The difference between the aforementioned rock duos and Katz and company, though, is you get the impression at the end of the day John and Paul, etc. can bury the hatchet. After reading Blood, I envision Katz using the hatchet to hack the bridge into firewood before tossing back a lit match as he walks away.
I picked up this book because I wanted to read about a musician and a group about whom I know next to nothing. Katz helped form two popular bands of the 1960s: first The Blues Project and later Blood, Sweat & Tears. I know exactly three BS&T songs. I thought I knew four, but the last one turned out to be a Guess Who hit. Soon as I'm done here I'm firing up Google Play to listen to both groups. Anyway, if die-hard BS&T fans exist who live to takes sides with Team Katz or Team Kooper, I'd recommend this book to all of you because now you have a counterpart to Al's book.

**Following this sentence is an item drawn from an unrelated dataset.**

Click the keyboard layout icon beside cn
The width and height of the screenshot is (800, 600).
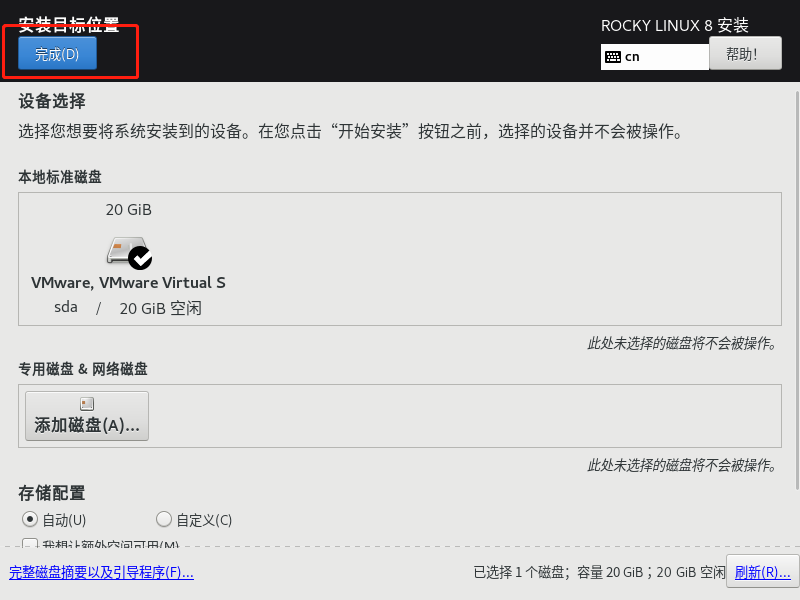612,57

If you're not a die-hard and want to read an insider's story of the industry as a musician and executive, you'll find here a rough blend of memories - blunt, happy and bitter. There are early heartbreaks that make you want to give the guy a hug (read: Mimi Baez), and fun brushes with celebrity like Bob Dylan and not-yet-Hutch David Soul. Katz doesn't suffer fools as he relates his tenure with fame, multi-million record sales and Grammy Awards, all the while dealing with an ego he had to humble to improve the band (Kooper) and the replacement singer he wanted to throttle (Thomas).
BS&T, however, only accounts for a fraction of Katz's story, given that he left the band in 1973 (by '77, the last founding member cycled out and a bazillion other people have performed in this group since). I found the second part of the book more interesting as Katz transitioned from musician to producer, namely with Reed, to A&R during the musically volatile 70s and 80s. How does the co-founder of a jam band and a jazz-rock band head hunt disco acts for a record label? With the knowledge he's getting a much-needed paycheck.
Blood, Sweat, and My Rock 'n' Roll Years opens with a great hook and scatters through several decades of headaches and musical triumphs and disappointments. One might call it a cautionary tale, though I have to wonder how much Katz would do all over again given the choice.
ARC received from the publisher via NetGalley.